WORK REQUEST:
Your task is to retype, exactly and without pictures, the line holding "Task: Click the page number jump input box" and each line that follows it to the end of the entries.

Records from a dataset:

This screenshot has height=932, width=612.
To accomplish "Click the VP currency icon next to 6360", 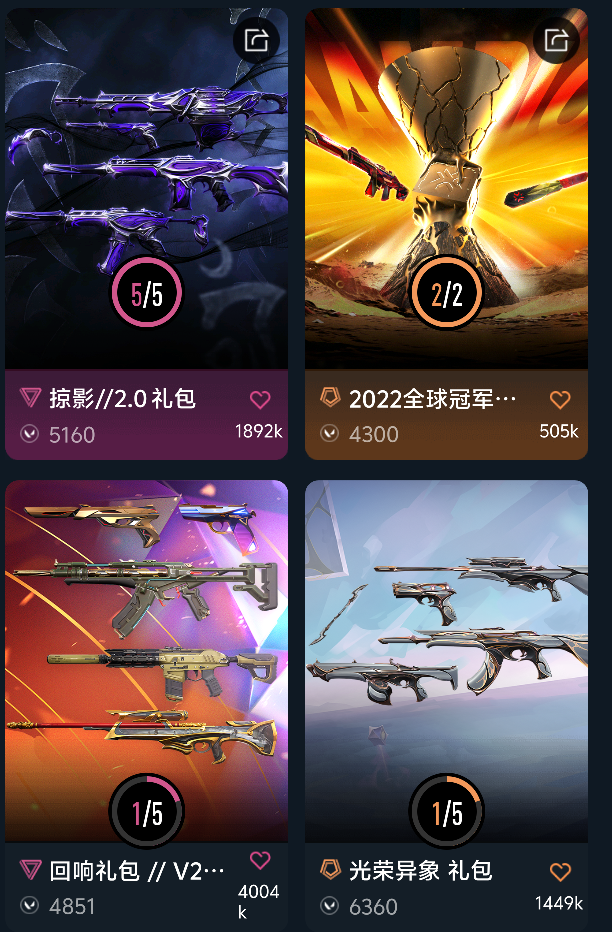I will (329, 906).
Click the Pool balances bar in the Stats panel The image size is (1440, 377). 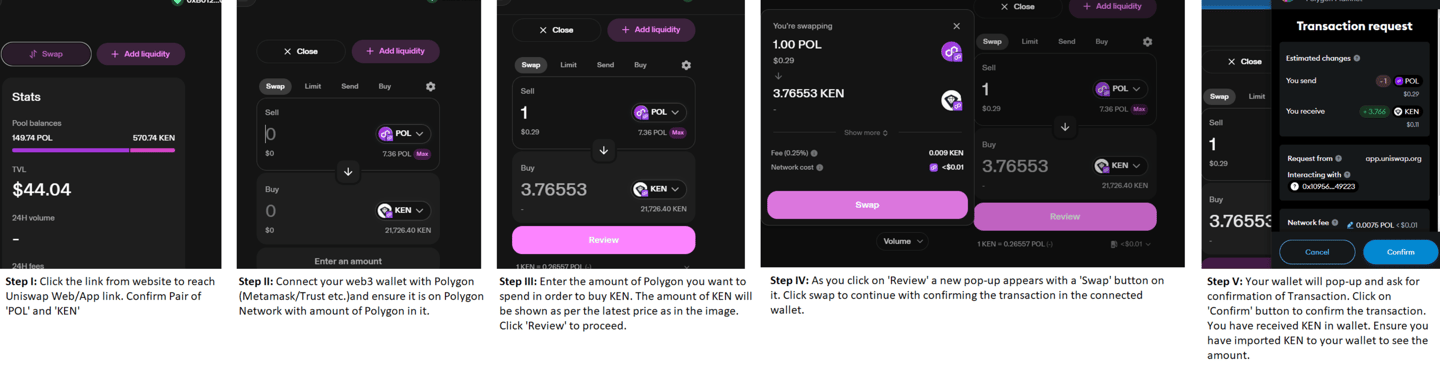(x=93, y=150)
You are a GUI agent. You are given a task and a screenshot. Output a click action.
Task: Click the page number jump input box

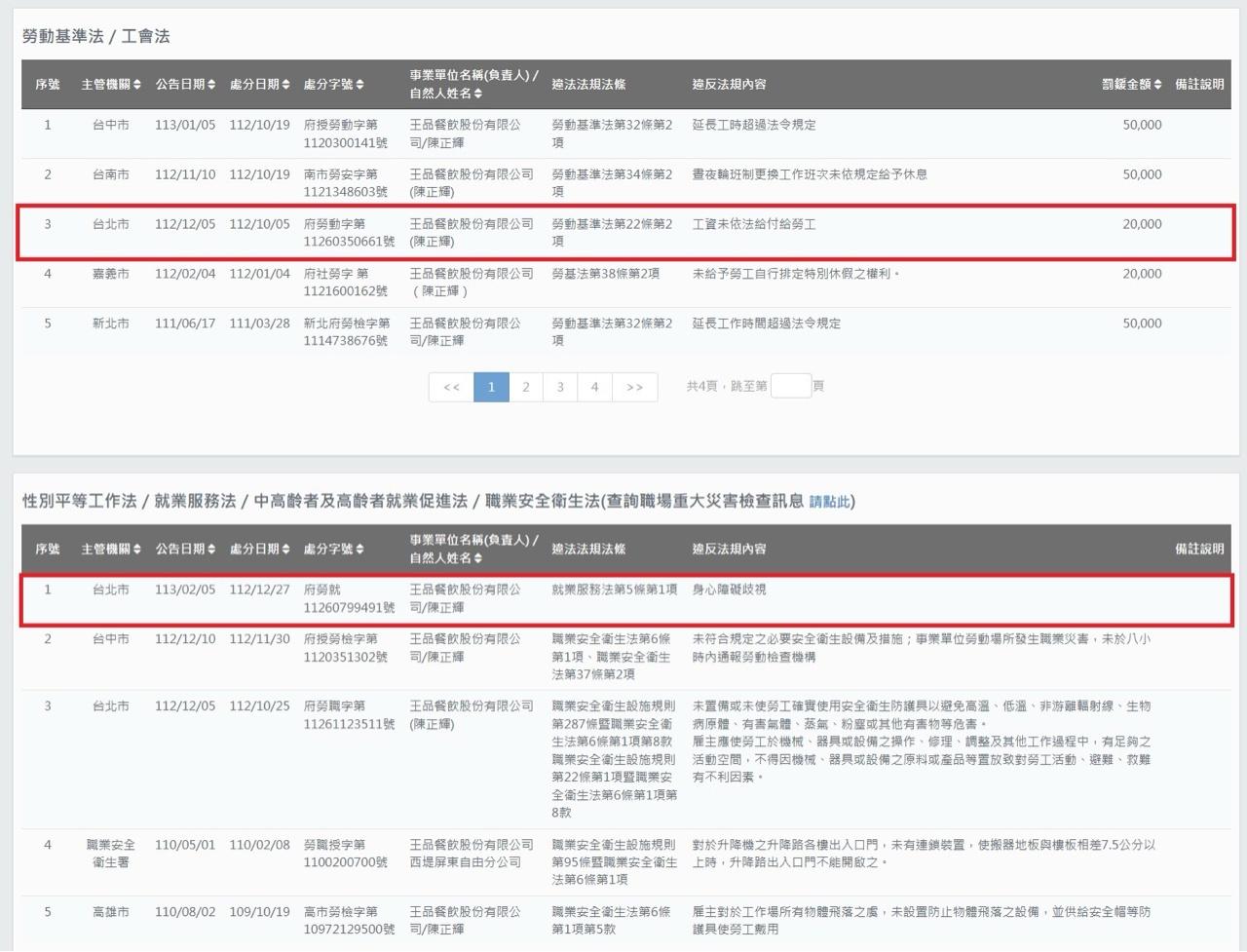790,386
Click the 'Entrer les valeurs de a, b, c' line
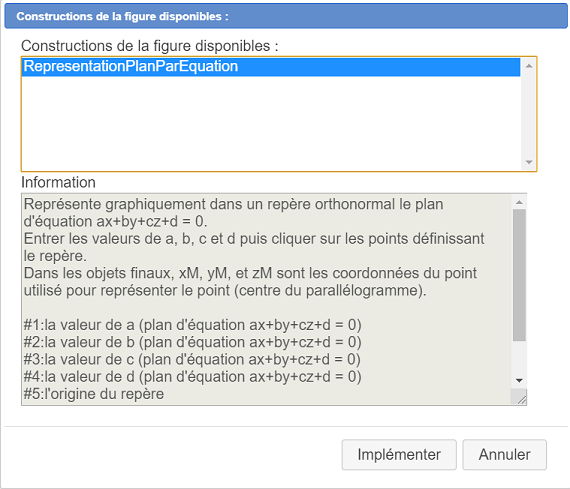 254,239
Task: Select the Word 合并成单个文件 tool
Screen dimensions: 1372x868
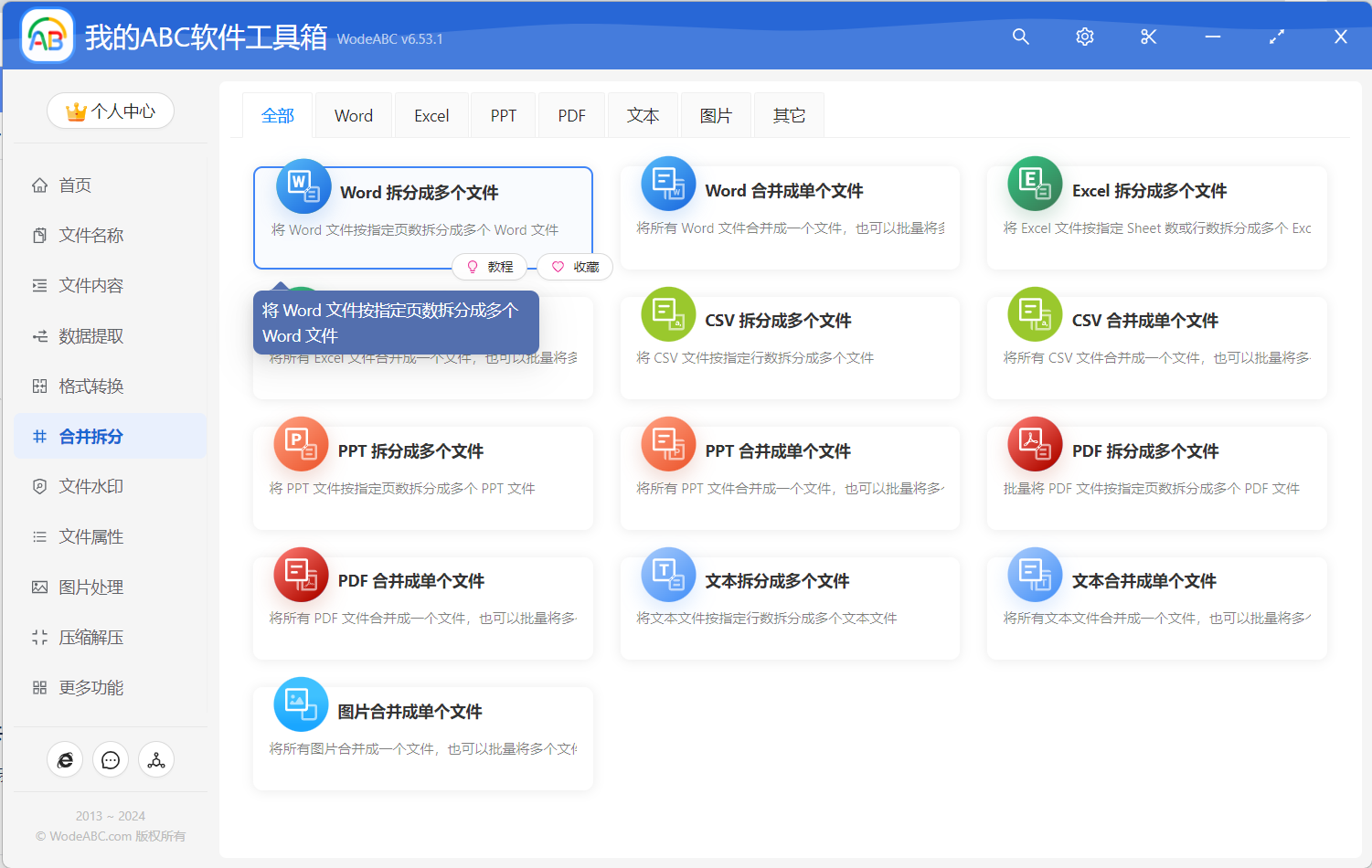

ANSWER SPACE:
Task: Click the page number jump input box

790,386
Click the 'Entrer les valeurs de a, b, c' line
 254,239
Task: Select the Word 合并成单个文件 tool
Screen dimensions: 1372x868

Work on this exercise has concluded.